Thursday, February 26, 2009

Summer Language Exchange and Accompaniment

Originally, when I was thinking through my learning objectives for students when traveling to Spanish-speaking regions of the world, I wanted their experience to be more meaningful than your run-of-the-mill museum/castle-visiting-tour. I wanted to bring students to regions of the world that starkly contrasted with theirs and to make a central component of these experiences socially-conscious travel. With trips to Chiapas, Mexico in February of 2008 through Witness for Peace, and a more recent trip to Nicaragua last November through Global Exchange, I was able to accomplish a great deal of what I had hoped for as students were challenged to engage in economic, political, social and cultural issues. However, even as I found that what I was doing with students was unique among most high school experiences, I realized I wanted to go beyond this level of challenge for students engaged in the act of learning.

These two delegations of students to Chiapas and Nicaragua were amazing experiences for the students and me. It is evident in their successful community presentations around Missoula in schools, churches and the University of Montana, that they learned a great deal about the economics, politics, history and culture of Latin America. Two of the students who participated on these delegations are newly inaugurated board members with CAJA!

However, I believe there exists another level of learning and participation for us that goes beyond the experiences Global Exchange and Witness for Peace can provide. One of my goals is to critique the idea that travel experiences, even “socially-conscious” ones, should be viewed by the participants as a product to be consumed. Secondly, both Global Exchange and Witness for Peace presented our delegations to the communities of Nicaragua and Chiapas as consumers, albeit “fair” consumers learning about the advantages of Fair Trade over Free Trade. In both cases, we gave our money and in return we received an “experience” (i.e. a product) to “witness” firsthand the effects of global economics, U.S. foreign policy, etc. In return, we committed to telling our/their story upon return, which included a plea to our consumer society to buy Fair Trade.

From June 19-July12, 2009, I will be co-leading a group of 10 Montanans (5 graduating seniors, 3 returning seniors, 1 graduating U. of Montana student and my twin-sister who will be graduating from Carroll College in May) to Chiapas, Mexico for the first-ever Summer Language Exchange in the Zapatista community of Oventic, Chiapas, Mexico. Big Sky High School senior, Gabriel Doherty, will be co-leading this group as he approached me four months ago offering to make his co-direction his high school Senior Project.

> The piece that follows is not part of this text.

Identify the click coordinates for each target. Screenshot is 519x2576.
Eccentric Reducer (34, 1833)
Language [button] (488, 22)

It is my contention, that while this kind of travel is certainly valuable, it is through the act of accompaniment that learning goes beyond the intellectual absorption of ideas (including “walking a mile in another’s shoes”). Accompaniment, instead, embodies the concept of mutual aid. In this case, the students and the Zapatistas are pushed to stay open to divergent ideas and accompany each other as they work through the real lived history of their respective moments in time. The Zapatista language school does not provide a structure for learning, but instead expects learning to be self-generated (an aspect of their school that has frustrated misinformed revolutionary travelers). Again, their expectation is that if one is going to learn, they need to begin by asking what it is they want to learn, and no one will be there to prod one to ask.

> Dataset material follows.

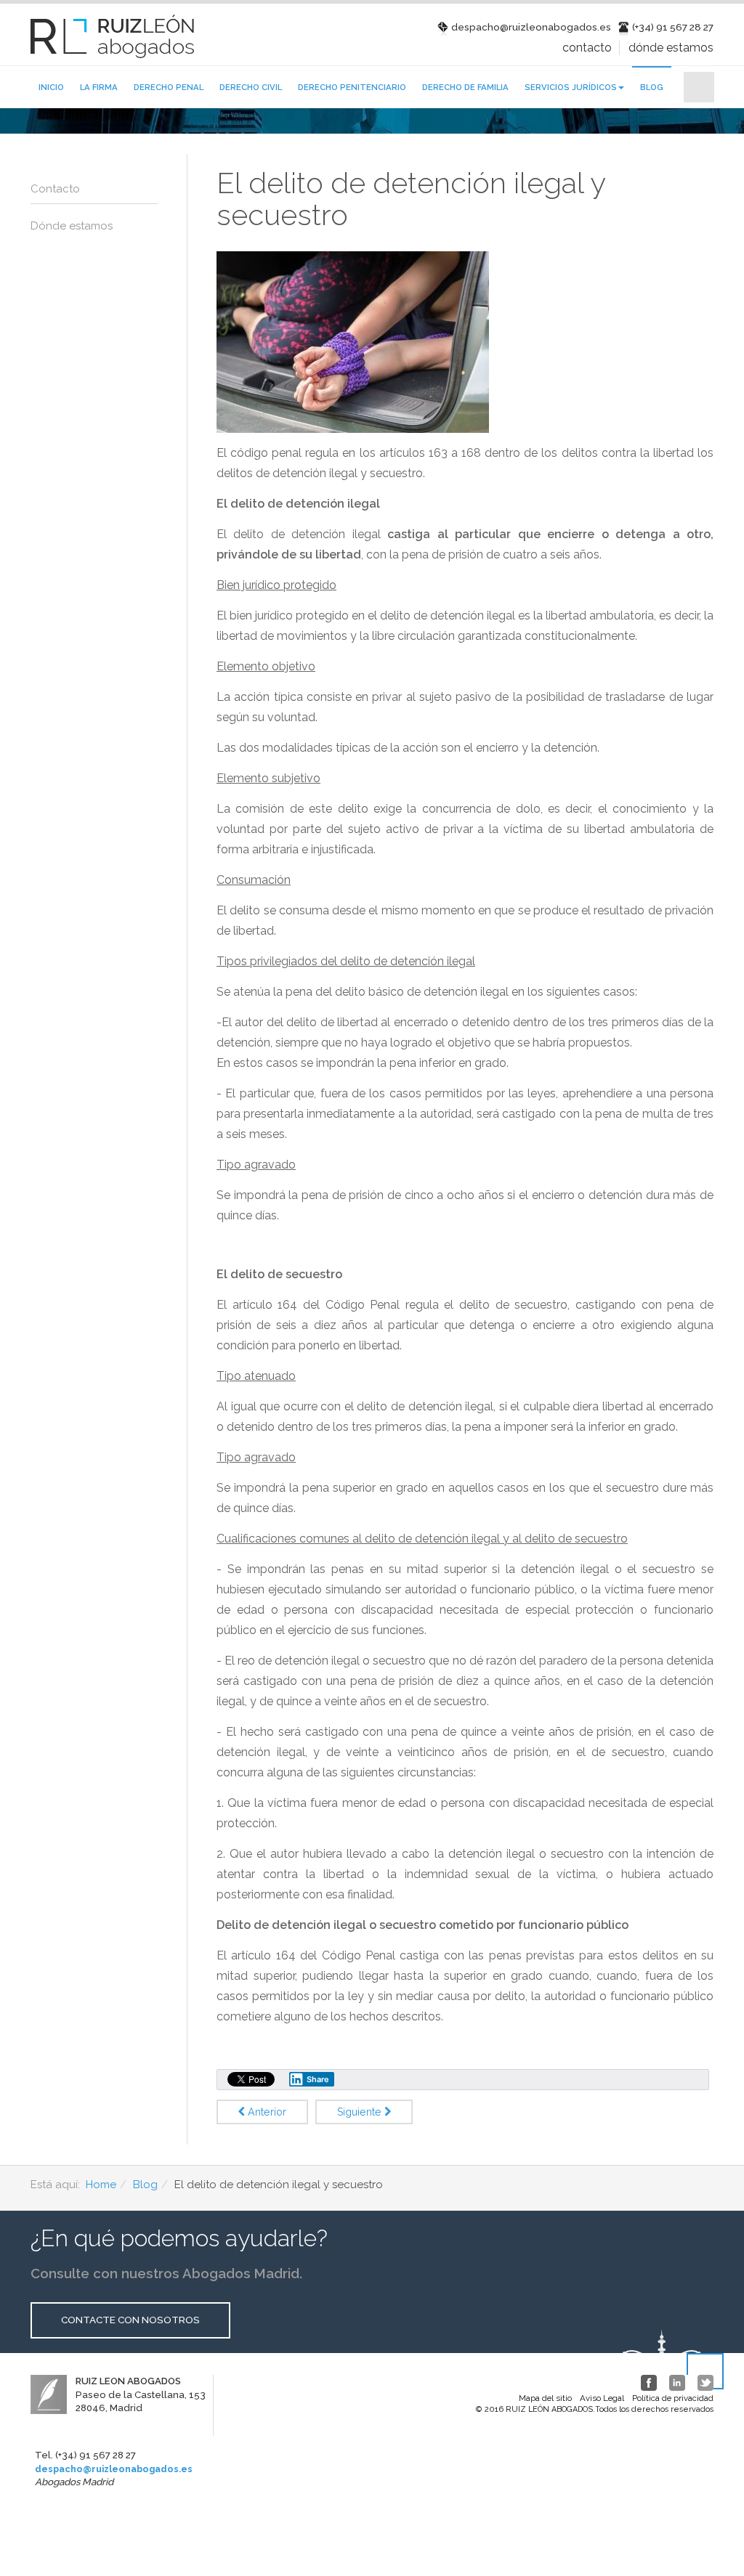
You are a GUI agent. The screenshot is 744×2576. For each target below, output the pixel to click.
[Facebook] (649, 2383)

The language school in Oventic offers Spanish and Tzotzil. I will be studying Tzotzil and the students will study Spanish. Our daily lessons consist of only a couple of hours of morning grammar and an hour of afternoon activity, while the biggest challenge provided in Oventic, as many who have gone through this experience claim, is figuring out what to do with oneself for the rest of each day. The Zapatistas are inviting us to generate for ourselves what we will learn. At the same time, our presence in their community for the three weeks provides much needed accompaniment, as U.S. military aid has resulted in the increased militarization of Mexico in general and Chiapas in particular. Moreover, we must also recognize that it is we, U.S. Americans, who could benefit a great deal from the accompaniment of Zapatistas; having their support as we face our own struggle for justice at home in the U.S. Instead of reinscribing the global economic order by using our economic privileges to consume one more product (even if those products are “greener and fairer”) we must, as is the mission of CAJA, “seek to fundamentally alter the unfair distribution of wealth, power and resources.” Accompaniment transcends the deficiency of consuming our way out of our current predicaments by doing our transformation. “We need to walk together. We need to do history together. We need to journey side by side, confronting whatever comes” (Staughton Lynd, Wobblies and Zapatistas).